İş Sözleşmesinin Kurulması ve Deneme Süresi
İş sözleşmesi, 4857 sayılı İş Kanunu’nun 8. maddesine göre işçi ile işveren arasında kurulan ve işçinin, işverene bağımlı olarak iş görmeyi; işverenin de bunun karşılığında işçiye ücret ödemeyi üstlendiği sözleşmedir. İş sözleşmesi, belirli veya belirsiz süreli olarak yapılabilir. Belirli süreli iş sözleşmesi, objektif koşulların varlığı halinde, belirli bir işin tamamlanması veya belirli bir olgunun ortaya çıkması gibi hallerde yapılabilir ve sözleşmede kararlaştırılan süre sonunda kendiliğinden sona erer.

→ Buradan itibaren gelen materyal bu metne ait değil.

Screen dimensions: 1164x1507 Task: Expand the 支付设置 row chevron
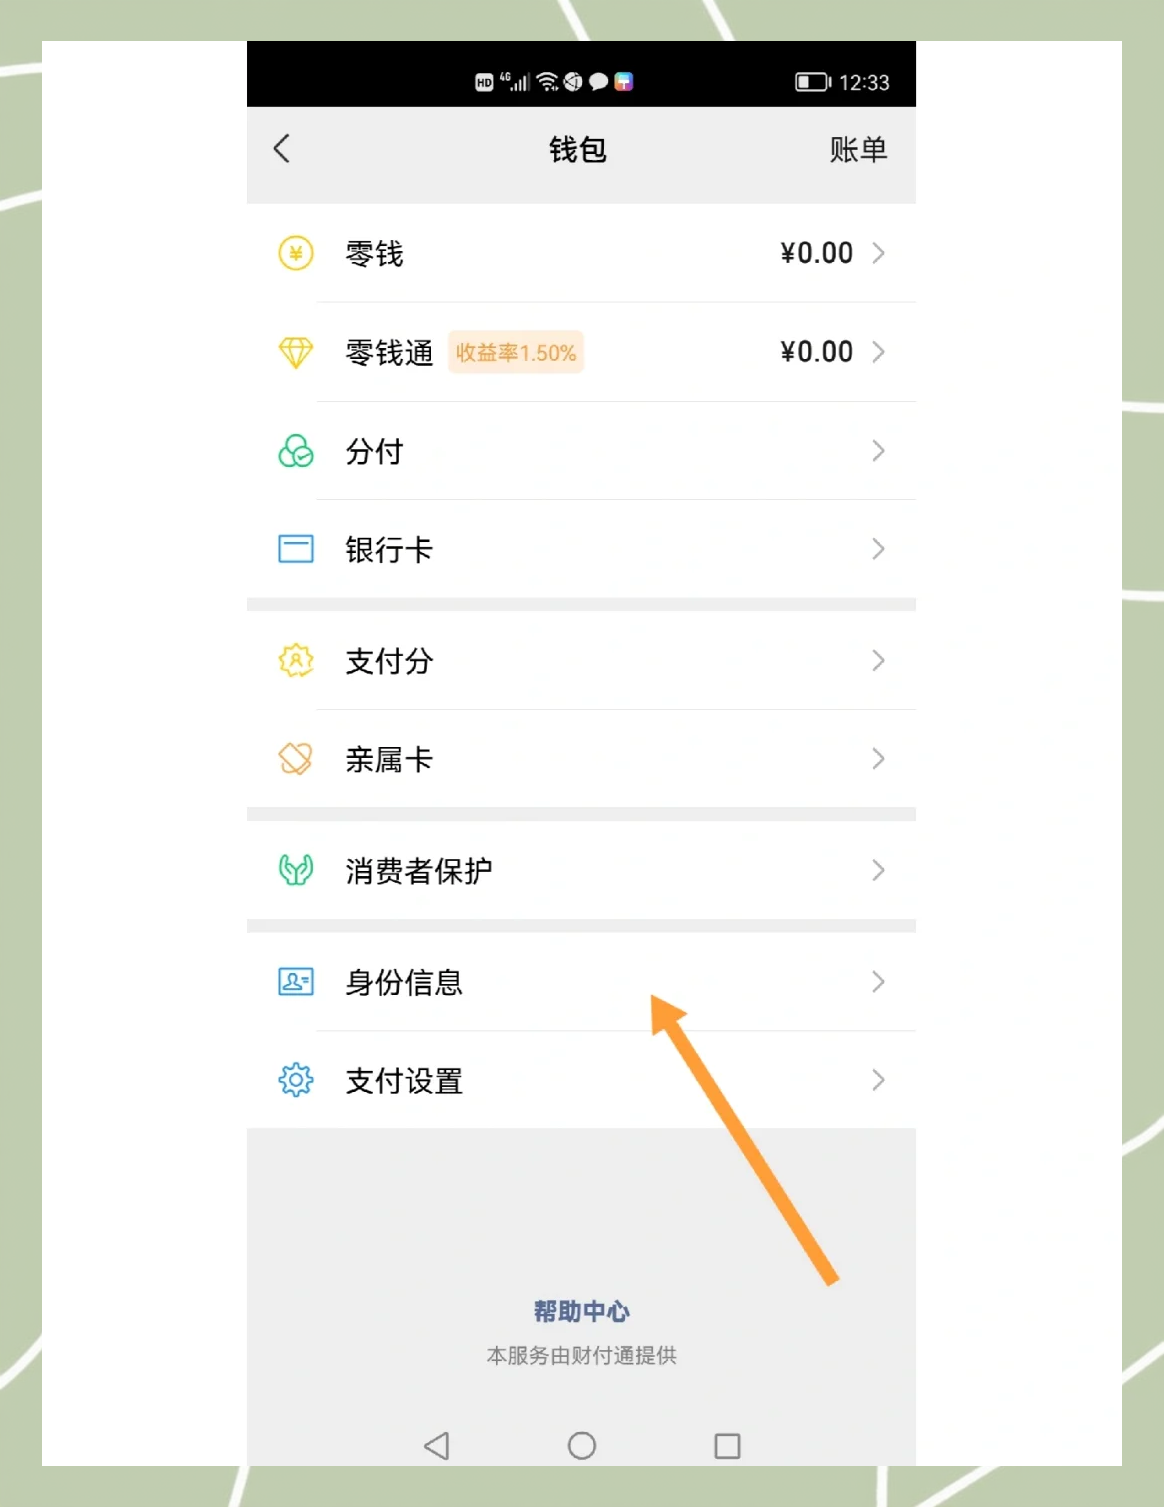[878, 1080]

Hem belirli hem belirsiz süreli iş sözleşmesinde deneme süresi öngörülebilir. Deneme süresi en çok iki ay olup, toplu iş sözleşmeleriyle dört aya kadar uzatılabilir. Deneme süresi içinde taraflar, herhangi bir gerekçeye veya bildirim süresine gerek olmaksızın ve iş sözleşmesini tek taraflı iradeleri ile tazminatsız olarak feshedebilir.
Çalışma Süreleri
Çalışma süresi, işçinin çalıştırıldığı işte geçirdiği süredir. Haftalık normal çalışma süresi 45 saattir. Tarafların anlaşması ile bu süre daha az kararlaştırılabilir ve haftanın çalışılan günlerine farklı şekilde dağıtılabilir, ancak günlük çalışma süresi 11 saati aşamaz, gece çalışması ise 7,5 saati aşamaz.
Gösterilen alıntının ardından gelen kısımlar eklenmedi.